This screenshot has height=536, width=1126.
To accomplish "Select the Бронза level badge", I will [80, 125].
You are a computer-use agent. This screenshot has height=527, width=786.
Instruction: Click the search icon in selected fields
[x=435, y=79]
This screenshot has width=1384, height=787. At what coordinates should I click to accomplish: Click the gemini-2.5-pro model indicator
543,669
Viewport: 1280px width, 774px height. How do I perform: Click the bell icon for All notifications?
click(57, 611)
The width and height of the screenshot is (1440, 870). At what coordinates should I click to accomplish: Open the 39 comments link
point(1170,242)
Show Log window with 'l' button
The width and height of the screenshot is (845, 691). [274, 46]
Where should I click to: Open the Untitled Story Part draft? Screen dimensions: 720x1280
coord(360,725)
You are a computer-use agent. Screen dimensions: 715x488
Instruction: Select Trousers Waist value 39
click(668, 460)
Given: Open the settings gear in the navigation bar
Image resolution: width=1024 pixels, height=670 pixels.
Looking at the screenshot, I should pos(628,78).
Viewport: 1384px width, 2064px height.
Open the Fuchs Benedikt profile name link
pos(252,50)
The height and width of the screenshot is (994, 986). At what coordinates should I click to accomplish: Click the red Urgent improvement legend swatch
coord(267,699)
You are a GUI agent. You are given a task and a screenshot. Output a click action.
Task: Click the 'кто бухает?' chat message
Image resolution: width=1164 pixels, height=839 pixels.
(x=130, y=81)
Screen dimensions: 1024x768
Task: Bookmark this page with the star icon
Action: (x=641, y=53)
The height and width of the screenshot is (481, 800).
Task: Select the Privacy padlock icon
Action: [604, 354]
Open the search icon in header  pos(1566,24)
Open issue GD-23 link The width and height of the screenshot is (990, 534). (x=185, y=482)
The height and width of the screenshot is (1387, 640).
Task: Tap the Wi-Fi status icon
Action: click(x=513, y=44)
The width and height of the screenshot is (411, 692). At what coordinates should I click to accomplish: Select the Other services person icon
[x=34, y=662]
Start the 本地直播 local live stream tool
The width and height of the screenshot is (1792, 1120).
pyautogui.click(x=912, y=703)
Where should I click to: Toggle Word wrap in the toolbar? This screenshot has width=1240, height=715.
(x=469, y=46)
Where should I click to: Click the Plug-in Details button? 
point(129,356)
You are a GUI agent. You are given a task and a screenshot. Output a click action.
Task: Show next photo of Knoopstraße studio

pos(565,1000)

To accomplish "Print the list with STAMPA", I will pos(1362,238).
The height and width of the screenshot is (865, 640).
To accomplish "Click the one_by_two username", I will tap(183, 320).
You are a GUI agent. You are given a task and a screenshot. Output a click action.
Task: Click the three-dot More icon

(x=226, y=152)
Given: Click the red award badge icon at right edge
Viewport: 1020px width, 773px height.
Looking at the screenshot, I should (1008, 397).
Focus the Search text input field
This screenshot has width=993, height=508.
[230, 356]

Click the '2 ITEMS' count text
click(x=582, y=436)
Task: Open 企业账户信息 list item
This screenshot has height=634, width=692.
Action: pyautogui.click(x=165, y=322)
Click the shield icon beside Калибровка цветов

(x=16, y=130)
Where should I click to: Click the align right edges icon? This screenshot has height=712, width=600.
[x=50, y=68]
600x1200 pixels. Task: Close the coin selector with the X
* * * * *
**Exercise directions**
Transcribe the whole listing above, keeping each line exactly as written.

**Task answer**
This screenshot has height=536, width=1126.
To accomplish "Select the Бронза level badge", I will [80, 125].
You are a computer-use agent. This screenshot has height=527, width=786.
Instruction: Click the search icon in selected fields
[x=435, y=79]
This screenshot has width=1384, height=787. At what coordinates should I click to accomplish: Click the gemini-2.5-pro model indicator
543,669
Viewport: 1280px width, 774px height. How do I perform: Click the bell icon for All notifications?
click(57, 611)
The width and height of the screenshot is (1440, 870). At what coordinates should I click to accomplish: Open the 39 comments link
point(1170,242)
Show Log window with 'l' button
The width and height of the screenshot is (845, 691). [274, 46]
Where should I click to: Open the Untitled Story Part draft? Screen dimensions: 720x1280
coord(360,725)
You are a computer-use agent. Screen dimensions: 715x488
Instruction: Select Trousers Waist value 39
click(668, 460)
Given: Open the settings gear in the navigation bar
Image resolution: width=1024 pixels, height=670 pixels.
Looking at the screenshot, I should pos(628,78).
Viewport: 1384px width, 2064px height.
Open the Fuchs Benedikt profile name link
pos(252,50)
The height and width of the screenshot is (994, 986). At what coordinates should I click to accomplish: Click the red Urgent improvement legend swatch
coord(267,699)
You are a GUI agent. You are given a task and a screenshot. Output a click action.
Task: Click the 'кто бухает?' chat message
Image resolution: width=1164 pixels, height=839 pixels.
(x=130, y=81)
Screen dimensions: 1024x768
Task: Bookmark this page with the star icon
Action: (x=641, y=53)
The height and width of the screenshot is (481, 800).
Task: Select the Privacy padlock icon
Action: [604, 354]
Open the search icon in header  pos(1566,24)
Open issue GD-23 link The width and height of the screenshot is (990, 534). (x=185, y=482)
The height and width of the screenshot is (1387, 640).
Task: Tap the Wi-Fi status icon
Action: click(x=513, y=44)
The width and height of the screenshot is (411, 692). At what coordinates should I click to accomplish: Select the Other services person icon
[x=34, y=662]
Start the 本地直播 local live stream tool
The width and height of the screenshot is (1792, 1120).
pyautogui.click(x=912, y=703)
Where should I click to: Toggle Word wrap in the toolbar? This screenshot has width=1240, height=715.
(x=469, y=46)
Where should I click to: Click the Plug-in Details button? 
point(129,356)
You are a GUI agent. You are given a task and a screenshot. Output a click action.
Task: Show next photo of Knoopstraße studio

pos(565,1000)

To accomplish "Print the list with STAMPA", I will pos(1362,238).
The height and width of the screenshot is (865, 640).
To accomplish "Click the one_by_two username", I will tap(183, 320).
You are a GUI agent. You are given a task and a screenshot. Output a click action.
Task: Click the three-dot More icon

(x=226, y=152)
Given: Click the red award badge icon at right edge
Viewport: 1020px width, 773px height.
Looking at the screenshot, I should (1008, 397).
Focus the Search text input field
This screenshot has width=993, height=508.
[230, 356]

Click the '2 ITEMS' count text
click(x=582, y=436)
Task: Open 企业账户信息 list item
This screenshot has height=634, width=692.
Action: pyautogui.click(x=165, y=322)
Click the shield icon beside Калибровка цветов

(x=16, y=130)
Where should I click to: Click the align right edges icon? This screenshot has height=712, width=600.
[x=50, y=68]
600x1200 pixels. Task: Close the coin selector with the X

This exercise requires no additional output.